» Task requirements
Every record below must be written out exactly. Leave out the pictures.
***
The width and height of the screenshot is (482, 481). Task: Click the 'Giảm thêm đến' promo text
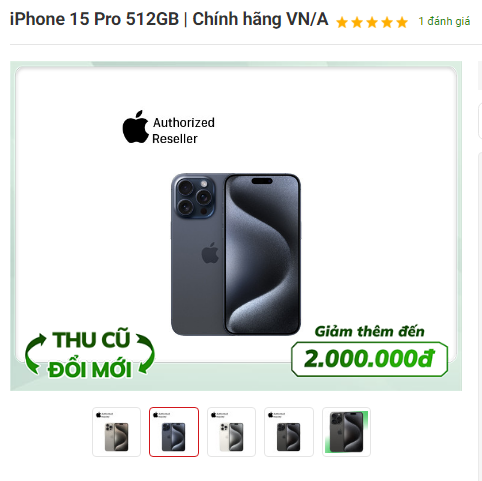coord(369,332)
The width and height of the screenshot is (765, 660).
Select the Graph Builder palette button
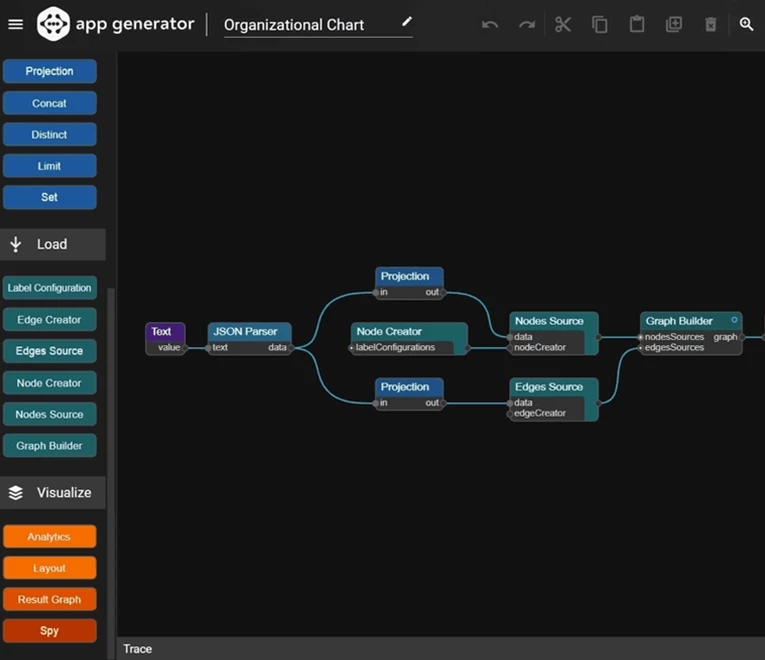(50, 446)
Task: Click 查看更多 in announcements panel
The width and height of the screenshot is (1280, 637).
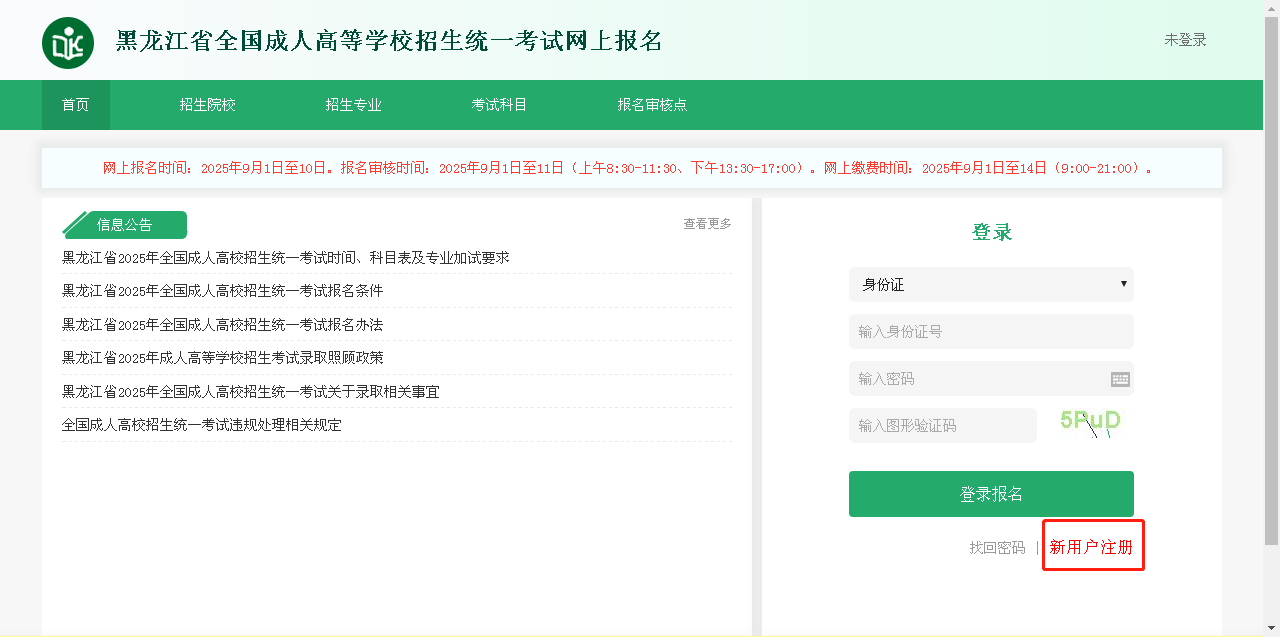Action: point(707,224)
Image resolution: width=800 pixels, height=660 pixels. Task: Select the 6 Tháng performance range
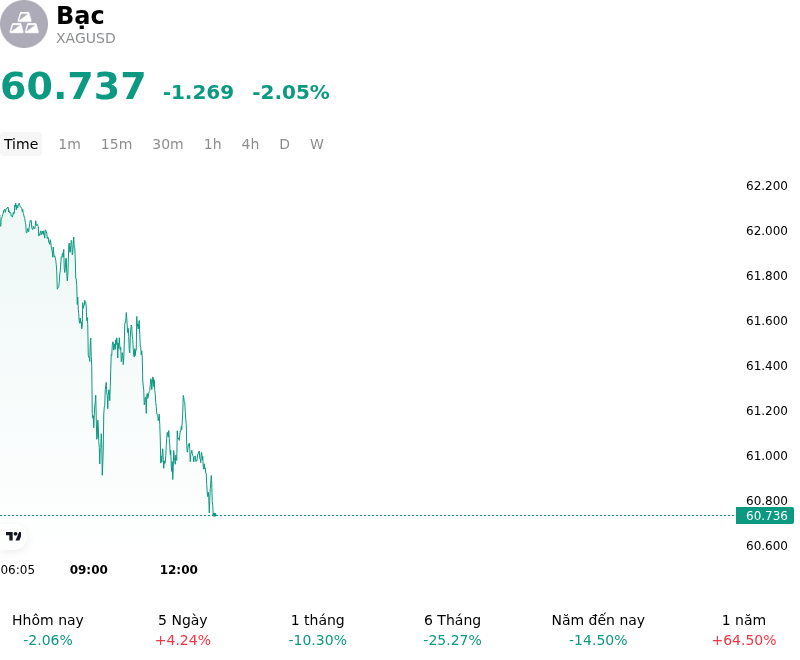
***
» Output
The width and height of the screenshot is (482, 481). Task: Click the 'Giảm thêm đến' promo text
coord(369,332)
The width and height of the screenshot is (765, 660).
Select the Graph Builder palette button
(50, 446)
Task: Click 查看更多 in announcements panel
The width and height of the screenshot is (1280, 637).
Action: point(707,224)
Image resolution: width=800 pixels, height=660 pixels. Task: Select the 6 Tháng performance range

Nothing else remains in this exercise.